ITT Technical Institute closed all of its campuses last year, after the Department of Education blocked it from enrolling students on federal aid as part of their crackdown on the for-profit education company. Now, we finally have a sense of how much the ITT Tech’s closure will cost taxpayers.
New bankruptcy court documents filed by the Department of Education last week show the rising cost of ITT Tech’s downfall in greater detail than ever before. The documents explain how the Department of Education typically discharges, or forgives, federal student loans if the borrower did not complete their program of study because of a school’s closure. The Education Department says it has granted more than $141 million to date in “closed-school discharges” of debt to former ITT Tech students who were attending ITT Tech when it abruptly shut down.
But the true cost of “closed-school discharges” is expected to rise to more than three times that amount in the long run. According to court documents, the Department of Education is continuing to process debt relief claims by former ITT Tech students and “estimates that the total amount of closed-school discharges for former ITT students will reach $460,996,660.”

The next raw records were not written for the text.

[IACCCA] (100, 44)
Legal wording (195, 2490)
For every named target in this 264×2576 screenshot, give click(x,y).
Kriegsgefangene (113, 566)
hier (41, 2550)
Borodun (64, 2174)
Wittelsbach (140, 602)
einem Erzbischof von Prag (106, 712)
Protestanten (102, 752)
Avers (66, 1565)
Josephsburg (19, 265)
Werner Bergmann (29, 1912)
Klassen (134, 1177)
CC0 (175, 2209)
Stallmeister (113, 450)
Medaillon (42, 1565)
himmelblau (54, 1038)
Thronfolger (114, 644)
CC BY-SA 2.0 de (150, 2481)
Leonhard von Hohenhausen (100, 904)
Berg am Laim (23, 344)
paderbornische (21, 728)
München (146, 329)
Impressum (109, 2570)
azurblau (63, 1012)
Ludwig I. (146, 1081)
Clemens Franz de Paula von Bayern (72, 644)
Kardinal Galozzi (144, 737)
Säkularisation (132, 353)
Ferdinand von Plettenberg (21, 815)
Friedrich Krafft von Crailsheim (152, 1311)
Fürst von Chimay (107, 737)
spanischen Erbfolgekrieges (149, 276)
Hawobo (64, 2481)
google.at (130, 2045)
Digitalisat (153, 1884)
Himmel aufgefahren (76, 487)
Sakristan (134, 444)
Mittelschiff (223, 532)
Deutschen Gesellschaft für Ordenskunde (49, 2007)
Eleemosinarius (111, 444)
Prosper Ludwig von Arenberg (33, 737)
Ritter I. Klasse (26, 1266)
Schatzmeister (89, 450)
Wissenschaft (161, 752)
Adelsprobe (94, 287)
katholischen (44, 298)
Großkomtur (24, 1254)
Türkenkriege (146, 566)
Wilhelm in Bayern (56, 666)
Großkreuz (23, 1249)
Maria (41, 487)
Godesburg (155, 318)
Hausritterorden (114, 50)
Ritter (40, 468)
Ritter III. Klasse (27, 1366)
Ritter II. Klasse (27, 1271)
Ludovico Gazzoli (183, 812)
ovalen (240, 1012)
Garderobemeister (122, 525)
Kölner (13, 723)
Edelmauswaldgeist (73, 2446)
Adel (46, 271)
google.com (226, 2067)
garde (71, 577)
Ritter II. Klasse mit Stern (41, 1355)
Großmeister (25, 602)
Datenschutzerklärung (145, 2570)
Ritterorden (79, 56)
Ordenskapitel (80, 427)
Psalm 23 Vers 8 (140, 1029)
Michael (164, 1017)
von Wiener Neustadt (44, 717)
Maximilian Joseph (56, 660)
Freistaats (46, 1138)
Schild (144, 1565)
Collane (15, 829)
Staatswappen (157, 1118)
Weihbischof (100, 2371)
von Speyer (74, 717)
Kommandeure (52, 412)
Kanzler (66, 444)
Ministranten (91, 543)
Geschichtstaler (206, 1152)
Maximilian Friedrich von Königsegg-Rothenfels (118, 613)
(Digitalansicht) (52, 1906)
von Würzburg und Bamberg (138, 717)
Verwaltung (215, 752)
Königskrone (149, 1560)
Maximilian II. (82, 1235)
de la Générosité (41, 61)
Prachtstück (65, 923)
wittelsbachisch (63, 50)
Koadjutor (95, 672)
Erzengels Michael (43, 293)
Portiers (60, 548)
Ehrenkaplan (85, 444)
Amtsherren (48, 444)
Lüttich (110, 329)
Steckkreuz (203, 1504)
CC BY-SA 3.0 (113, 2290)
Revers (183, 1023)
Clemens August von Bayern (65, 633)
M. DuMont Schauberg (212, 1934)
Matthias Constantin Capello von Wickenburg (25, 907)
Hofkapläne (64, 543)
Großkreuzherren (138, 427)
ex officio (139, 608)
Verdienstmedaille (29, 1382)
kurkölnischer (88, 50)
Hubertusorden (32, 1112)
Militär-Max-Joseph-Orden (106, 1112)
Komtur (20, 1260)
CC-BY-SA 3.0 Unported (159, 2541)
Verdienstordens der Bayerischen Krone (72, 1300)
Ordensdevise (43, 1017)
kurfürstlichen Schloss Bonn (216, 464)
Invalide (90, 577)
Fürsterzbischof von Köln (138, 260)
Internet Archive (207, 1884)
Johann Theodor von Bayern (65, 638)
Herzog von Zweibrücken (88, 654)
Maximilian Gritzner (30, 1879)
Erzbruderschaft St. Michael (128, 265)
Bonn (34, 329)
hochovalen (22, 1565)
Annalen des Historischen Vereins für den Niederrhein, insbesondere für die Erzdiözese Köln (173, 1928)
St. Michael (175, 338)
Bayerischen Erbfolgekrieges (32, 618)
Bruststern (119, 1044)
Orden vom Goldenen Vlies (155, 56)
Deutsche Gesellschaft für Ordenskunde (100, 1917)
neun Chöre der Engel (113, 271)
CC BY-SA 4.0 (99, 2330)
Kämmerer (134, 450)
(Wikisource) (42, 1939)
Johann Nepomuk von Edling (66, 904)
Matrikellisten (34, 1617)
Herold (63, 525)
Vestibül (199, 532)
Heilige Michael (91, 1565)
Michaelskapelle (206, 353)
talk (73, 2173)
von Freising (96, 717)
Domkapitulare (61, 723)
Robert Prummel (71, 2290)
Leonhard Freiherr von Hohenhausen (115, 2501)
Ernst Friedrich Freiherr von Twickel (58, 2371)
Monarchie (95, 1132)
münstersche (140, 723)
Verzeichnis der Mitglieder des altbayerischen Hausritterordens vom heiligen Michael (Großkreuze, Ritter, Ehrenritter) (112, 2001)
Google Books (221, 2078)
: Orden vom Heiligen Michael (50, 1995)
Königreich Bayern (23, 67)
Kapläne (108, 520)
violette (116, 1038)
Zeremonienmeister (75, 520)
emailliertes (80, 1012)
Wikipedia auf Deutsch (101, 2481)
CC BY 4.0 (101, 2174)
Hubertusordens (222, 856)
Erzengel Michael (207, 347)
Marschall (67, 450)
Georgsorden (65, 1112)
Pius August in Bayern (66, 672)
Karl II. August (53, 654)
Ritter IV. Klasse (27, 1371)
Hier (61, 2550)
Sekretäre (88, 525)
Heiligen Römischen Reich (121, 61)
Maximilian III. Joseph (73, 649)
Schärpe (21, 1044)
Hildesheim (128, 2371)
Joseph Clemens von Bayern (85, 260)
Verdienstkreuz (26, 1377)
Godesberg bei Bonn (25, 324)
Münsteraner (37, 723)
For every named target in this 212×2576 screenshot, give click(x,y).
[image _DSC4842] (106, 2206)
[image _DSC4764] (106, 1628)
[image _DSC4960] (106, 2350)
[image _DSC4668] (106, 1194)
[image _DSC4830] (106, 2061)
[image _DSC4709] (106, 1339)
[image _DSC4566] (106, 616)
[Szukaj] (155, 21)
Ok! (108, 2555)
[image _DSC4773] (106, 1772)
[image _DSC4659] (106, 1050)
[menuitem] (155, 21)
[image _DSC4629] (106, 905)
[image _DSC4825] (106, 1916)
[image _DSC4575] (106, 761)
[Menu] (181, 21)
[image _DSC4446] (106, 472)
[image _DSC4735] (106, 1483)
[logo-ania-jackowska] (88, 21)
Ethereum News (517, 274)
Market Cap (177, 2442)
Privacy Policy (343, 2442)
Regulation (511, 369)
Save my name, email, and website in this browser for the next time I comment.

The Education Department previously required ITT Tech to hold $94 million in order to pay for loan forgiveness in the event that the school collapsed. But that appears to be well-below the estimated cost of loan forgiveness, so taxpayers will be on the hook for the remaining costs.
What’s worse is that the $460 million amount only accounts for “active students.” It does not include former students who have completed their course of study and are asking for loan forgiveness based on the premise that ITT Tech defrauded them.
Those claims appear as “borrow defense to repayment” in the court documents, which show that students currently owe more than $3.3 billion in federal loans that could be covered by fraud claims. In the filing, the Education Department that it “continues to receive and review applications” for this type of claim, but does not say whether it intends to forgive those loans.
Throughout its lifetime, ITT Technical Institute relied heavily on federal loans for money. In 2015, an estimated 70 percent of the school’s revenue came from federal financial aid funds. ITT’s own documents showed that its tenuous bachelor’s degrees were sold for as much as $90,000 while the school was in operation. When sanctions were levied against the college’s use of federal loan money, experts correctly called it a “death sentence.”
Perhaps what’s most terrifying about this ongoing saga is that for-profit schools have been given a new life under Secretary of Education Betsy DeVos, who is an advocate of for-profit education programs. Stock prices of for-profit education companies like DeVry, Grand Canyon Education, and Strayer have surged since Election Day, and many investors believe President Trump will roll back regulations against the for-profit education industry.
Regardless, taxpayers are on the hook for the hundreds of millions—and potentially billions—that these programs have cost unwitting students. Somehow, that is not enough to former ITT Tech CEO Kevin Modany, who claims he’s owed $3.3 million in severance and deferred compensation. While it’s completely absurd, it wouldn’t be the first time that a failed CEO received millions for fucking up.